Il y en a qui jouent du jazz. Il y en a qui jouent du blues. John Coltrane, lui, joue la vie. 

Les paroles sont du guitariste Carlos Santana, un grand fan de Coltrane et un des nombreux qui témoignent dans un film où le narrateur qui parle au «je» au nom de John Coltrane est nul autre que l'acteur Denzel Washington.

Et si ce name-dropping ne suffit pas, sachez que l'ancien président Bill Clinton témoigne lui aussi, de même que les amis musiciens de Coltrane, des noms connus comme McCoy Tyner, Wayne Shorter et le vieux Sonny Rollins, ainsi que deux des trois fils de Coltrane. De toute évidence, le réalisateur a eu accès à l'ensemble de la preuve, y compris ces films maison où l'on voit Coltrane marié à la pianiste Alice McLeod et père de trois gamins s'épivarder sur le gazon de son bungalow à Long Island.

Peut-être que ce qui manque le plus à ce film, c'est la voix de Coltrane. Pas une fois pendant les 90 minutes du film n'entend-on le son de sa voix, preuve que les jazzmen n'étaient pas les invités de prédilection des talk-shows ni le sujet des reportages télé de l'époque.

Le son de son saxo, par contre, est partout, incrusté dans chaque plan, un son reconnaissable des kilomètres à la ronde, un son qui, selon certains, a réarrangé les structures moléculaires de la musique, un son frais, nouveau, à la fois intense et accessible au sens le plus pur du mot.

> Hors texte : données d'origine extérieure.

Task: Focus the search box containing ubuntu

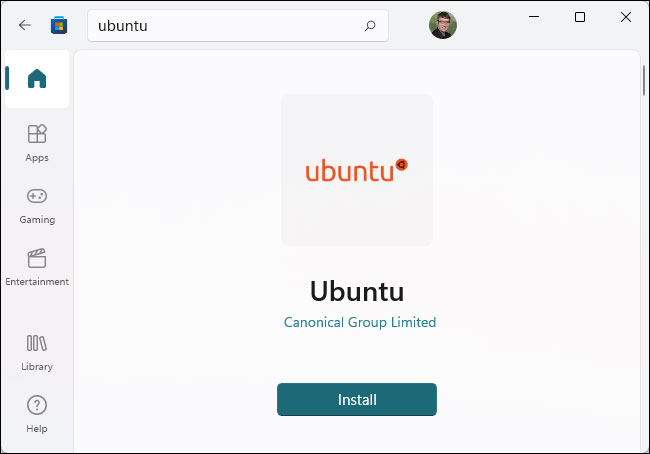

La vie de John Coltrane ne fut pas de tout repos. Né en Caroline du Nord à la belle époque (sic) de la ségrégation raciale, fils unique d'un pasteur méthodiste qu'il perd à l'âge de 12 ans, il déménage en 1943 à Philadelphie avec sa mère et troque sa clarinette contre un saxophone alto. Mais pour le documentariste, la date marquante de la vie de Coltrane, c'est le 5 juin 1945, date du grand choc musical qu'il éprouve en entendant pour la première fois Charlie Parker, une influence majeure.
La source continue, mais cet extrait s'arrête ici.